On November 30, 2011, Duke Energy Indiana filed a petition with the IURC in connection with its eighth semi-annual rider request for the Edwardsport IGCC project. Evidentiary hearings for the seventh and eighth semi-annual rider requests were held for August 6, 2012 and August 7, 2012.

Phase I and Phase II hearings concluded on January 24, 2012. The CAC has filed repeated requests for the IURC to consider issues of ethics, undue influence, due process violations and appearance of impropriety. The IURC denied the most recent motion in March 2012. In April 2012, the CAC filed a motion requesting the IURC to certify questions of law for appeal regarding allegations of fraud on the commission and due process violations. This motion was denied.

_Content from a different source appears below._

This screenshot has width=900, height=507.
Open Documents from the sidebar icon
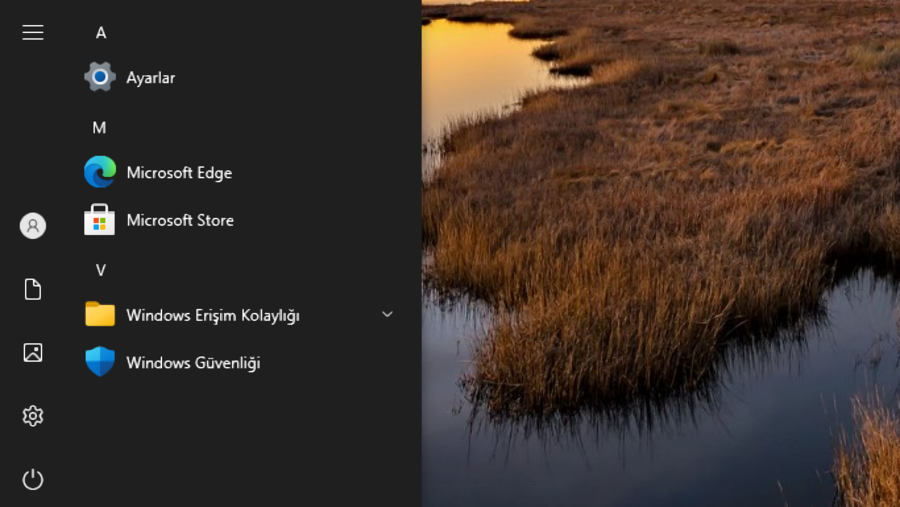click(33, 290)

On April 30, 2012, Duke Energy Indiana entered into a settlement agreement with the OUCC, the Duke Energy Indiana Industrial Group and Nucor Steel-Indiana on the cost increase for construction of the Edwardsport IGCC plant, including both Phase I and Phase II of the sub docket. Pursuant to the agreement, there would be a cap on costs to be reflected in customer rates of $2.595 billion, including estimated financing costs through June 30, 2012. Pursuant to the agreement, Duke Energy Indiana would be able to recover additional financing costs until November 30, 2012, and 85% of financing costs that accrue thereafter. Duke Energy Indiana also agrees not to request a retail electric base rate increase prior to March 2013, with rates in effect no earlier than April 1, 2014. The agreement is subject to approval by the IURC. As a result of the agreement, Duke Energy Indiana recorded pre-tax impairment and other charges of approximately $420 million in the first quarter of 2012. Approximately $400 million is recorded in Impairment charges and the remaining approximately $20 million is recorded in Operation, maintenance and other on Duke Energy's Condensed Consolidated Statement of Operations and in Duke Energy Indiana's Condensed Consolidated Statements of Operations and Comprehensive Income. The $20 million recorded in Operation, maintenance and other, is attributed to legal fees Duke Energy Indiana will be responsible for on behalf of certain intervenors, as well as funding for low income energy assistance, as required by the settlement agreement. These charges are in addition to previous pre-tax impairment charges related to the Edwardsport project as discussed above.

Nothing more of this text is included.